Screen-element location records
──────────────────────────────

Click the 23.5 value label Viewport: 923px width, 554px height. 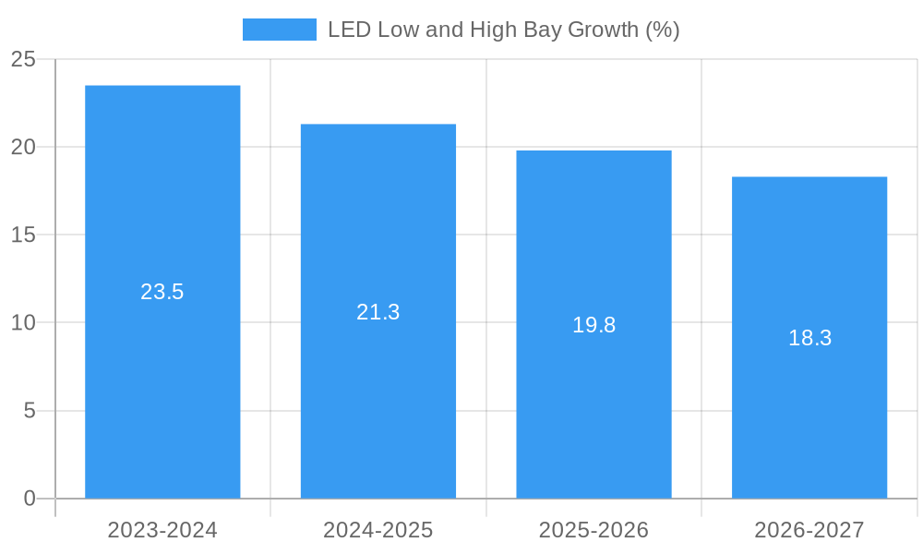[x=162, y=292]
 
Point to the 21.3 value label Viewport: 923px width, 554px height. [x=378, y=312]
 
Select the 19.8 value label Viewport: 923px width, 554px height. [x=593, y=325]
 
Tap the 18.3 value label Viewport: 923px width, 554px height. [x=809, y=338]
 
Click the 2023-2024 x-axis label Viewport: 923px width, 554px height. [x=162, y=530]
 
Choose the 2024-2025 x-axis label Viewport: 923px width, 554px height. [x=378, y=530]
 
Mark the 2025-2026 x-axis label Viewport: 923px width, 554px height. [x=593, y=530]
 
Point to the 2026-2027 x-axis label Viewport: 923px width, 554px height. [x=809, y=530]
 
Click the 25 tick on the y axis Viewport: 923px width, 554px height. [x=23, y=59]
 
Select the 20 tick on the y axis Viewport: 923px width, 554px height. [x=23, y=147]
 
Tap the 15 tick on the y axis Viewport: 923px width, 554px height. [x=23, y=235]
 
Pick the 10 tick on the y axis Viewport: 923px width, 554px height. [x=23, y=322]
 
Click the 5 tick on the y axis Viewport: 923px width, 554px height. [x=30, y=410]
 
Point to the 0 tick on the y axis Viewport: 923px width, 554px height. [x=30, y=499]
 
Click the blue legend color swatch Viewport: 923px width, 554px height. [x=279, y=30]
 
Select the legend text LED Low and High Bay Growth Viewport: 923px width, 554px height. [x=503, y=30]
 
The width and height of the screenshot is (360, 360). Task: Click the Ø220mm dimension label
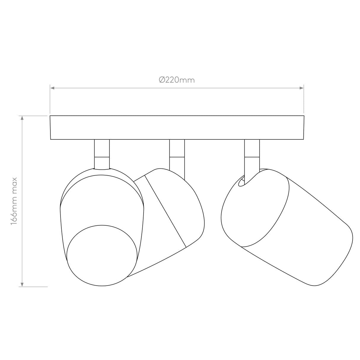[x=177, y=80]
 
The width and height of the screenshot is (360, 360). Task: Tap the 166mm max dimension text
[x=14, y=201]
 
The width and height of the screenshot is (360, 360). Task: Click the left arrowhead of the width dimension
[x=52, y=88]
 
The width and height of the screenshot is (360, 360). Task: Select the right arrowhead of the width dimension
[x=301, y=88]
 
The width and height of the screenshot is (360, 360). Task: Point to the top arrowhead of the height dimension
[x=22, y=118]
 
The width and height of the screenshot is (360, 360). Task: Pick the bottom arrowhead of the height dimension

──────────────────────────────

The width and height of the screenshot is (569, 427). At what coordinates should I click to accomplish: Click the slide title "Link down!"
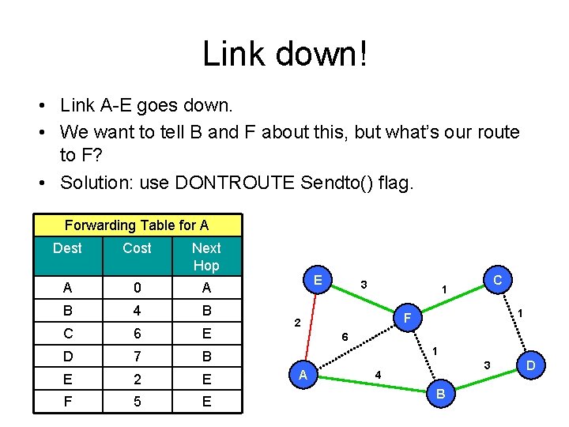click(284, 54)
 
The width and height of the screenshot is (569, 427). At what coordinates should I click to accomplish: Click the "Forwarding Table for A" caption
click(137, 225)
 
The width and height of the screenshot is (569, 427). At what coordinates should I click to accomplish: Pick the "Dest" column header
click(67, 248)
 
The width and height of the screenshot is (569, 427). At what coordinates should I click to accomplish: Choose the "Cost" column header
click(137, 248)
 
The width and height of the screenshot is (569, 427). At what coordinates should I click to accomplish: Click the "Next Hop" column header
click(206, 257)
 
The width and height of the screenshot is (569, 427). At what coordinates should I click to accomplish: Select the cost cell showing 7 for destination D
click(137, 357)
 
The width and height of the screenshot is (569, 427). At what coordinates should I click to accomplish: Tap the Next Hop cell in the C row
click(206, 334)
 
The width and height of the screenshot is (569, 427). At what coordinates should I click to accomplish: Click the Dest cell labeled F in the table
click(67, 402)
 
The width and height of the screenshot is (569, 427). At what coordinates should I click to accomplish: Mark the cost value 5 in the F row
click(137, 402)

──────────────────────────────

● Required task
Please repeat, word for word, everything in the records from the line containing "Point to the 2026-2027" down to the line containing "Click the 25", with both of those lines included.

● Task output
Point to the 2026-2027 x-axis label Viewport: 923px width, 554px height. [x=809, y=530]
 
Click the 25 tick on the y axis Viewport: 923px width, 554px height. [x=23, y=59]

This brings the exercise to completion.